**Work instruction**
Your response should be an exact transcription of the data, images excluded.

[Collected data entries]
───

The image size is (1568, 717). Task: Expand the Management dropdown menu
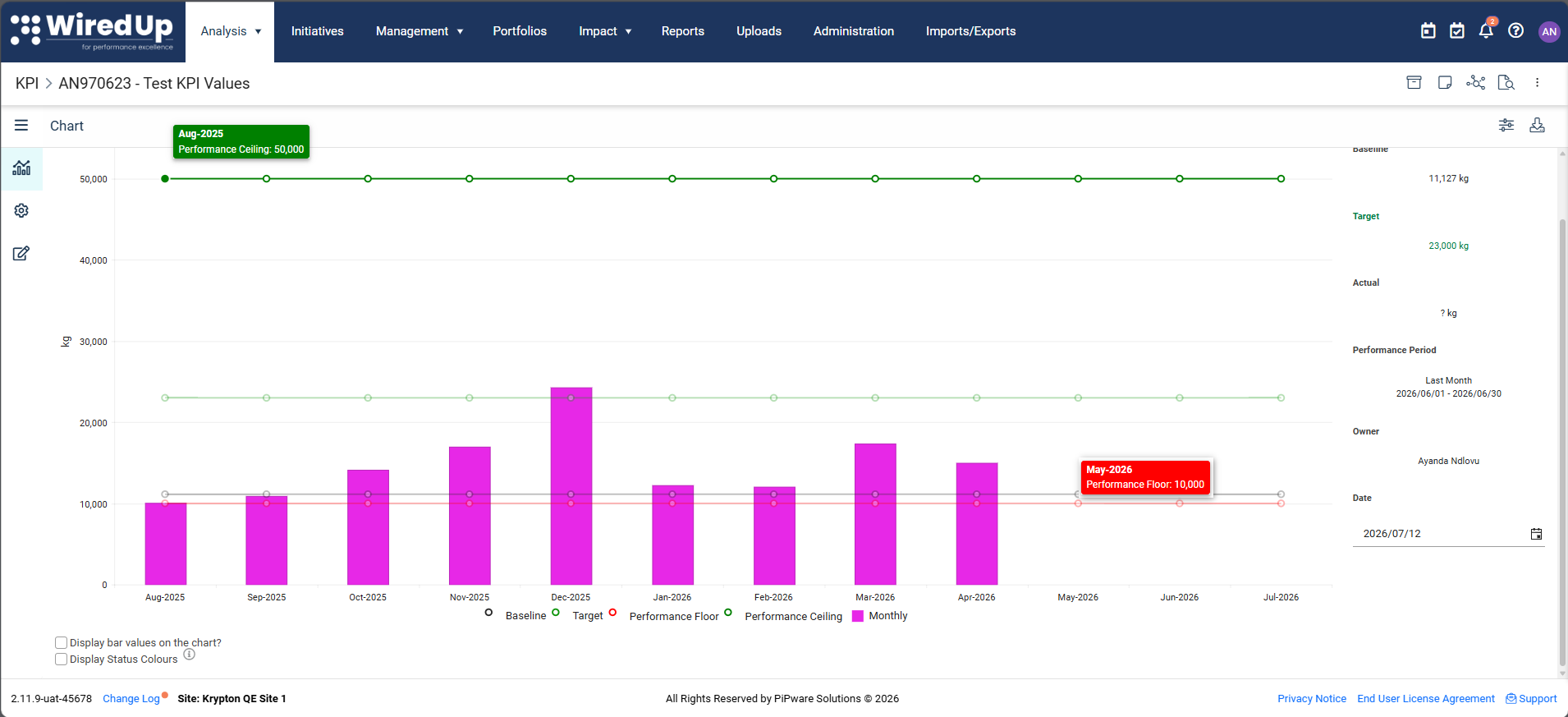[420, 31]
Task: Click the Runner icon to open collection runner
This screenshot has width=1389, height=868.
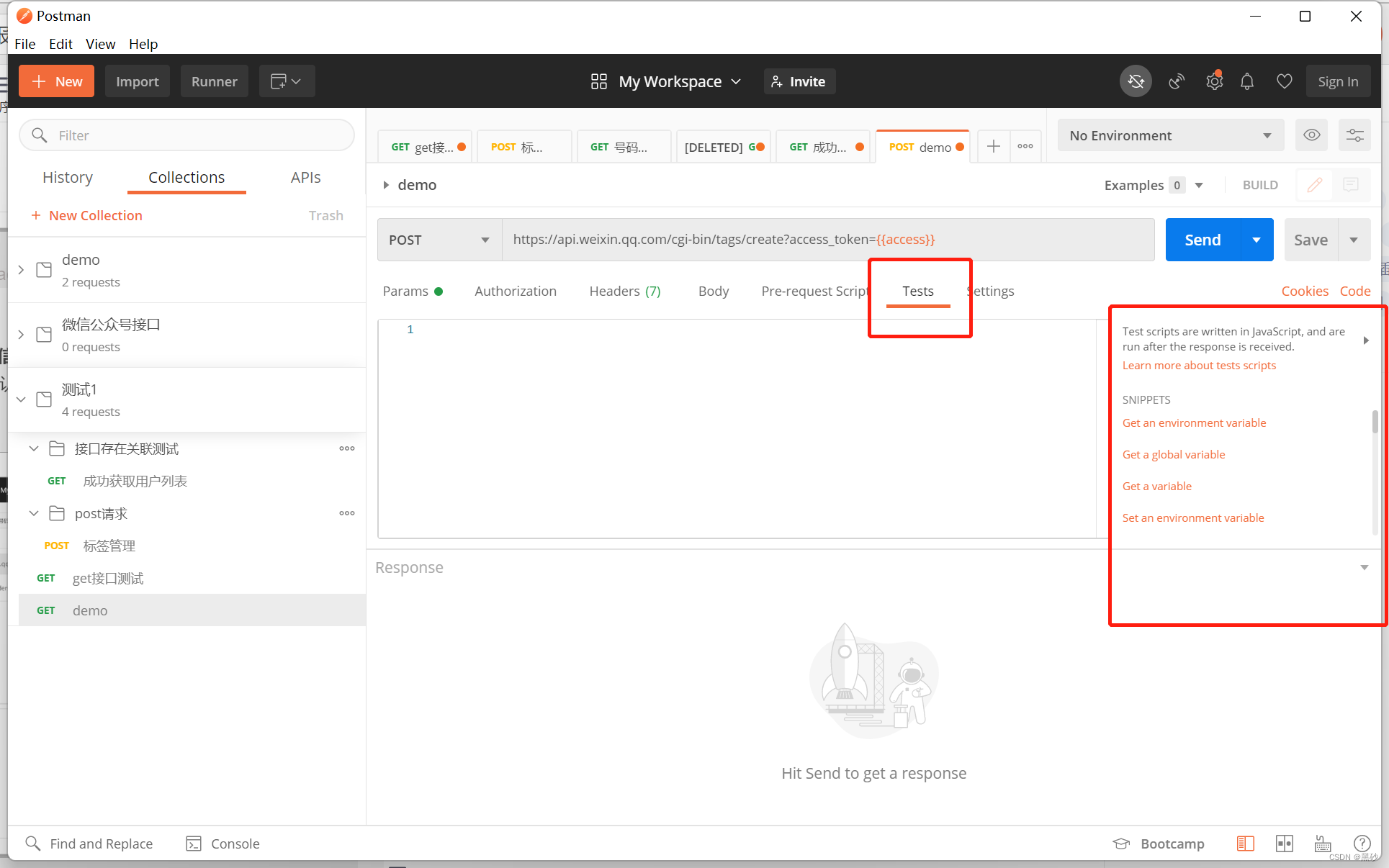Action: click(213, 81)
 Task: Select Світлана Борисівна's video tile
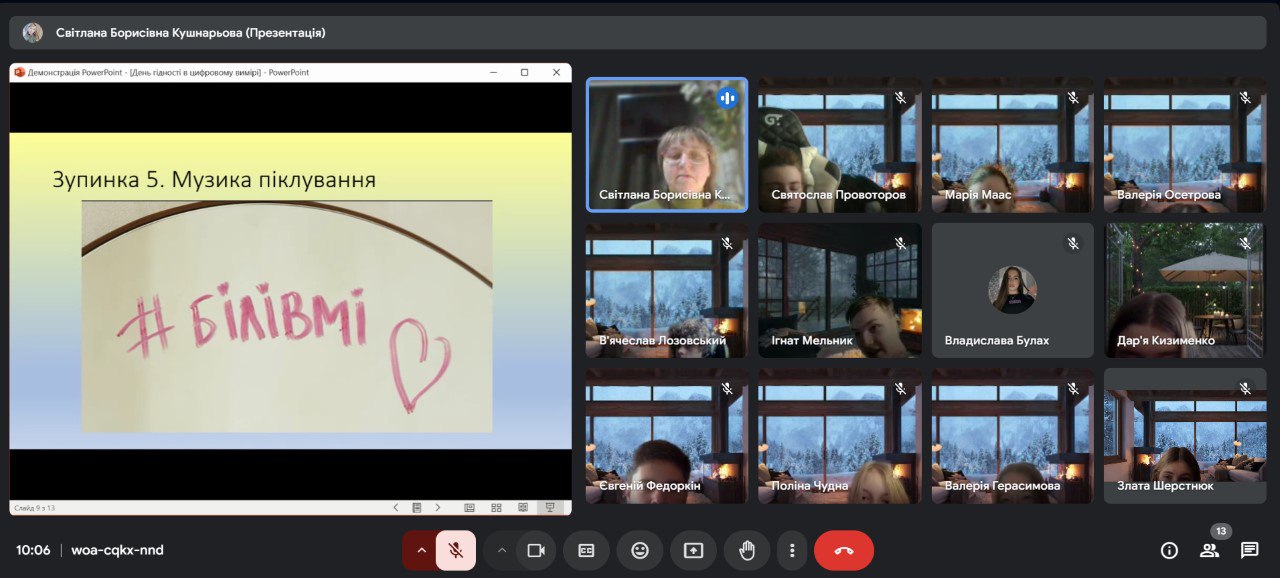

───

**Result**
The image size is (1568, 717). Task: Expand the Management dropdown menu
[420, 31]
Task: Click the Runner icon to open collection runner
This screenshot has width=1389, height=868.
Action: click(213, 81)
 Task: Select Світлана Борисівна's video tile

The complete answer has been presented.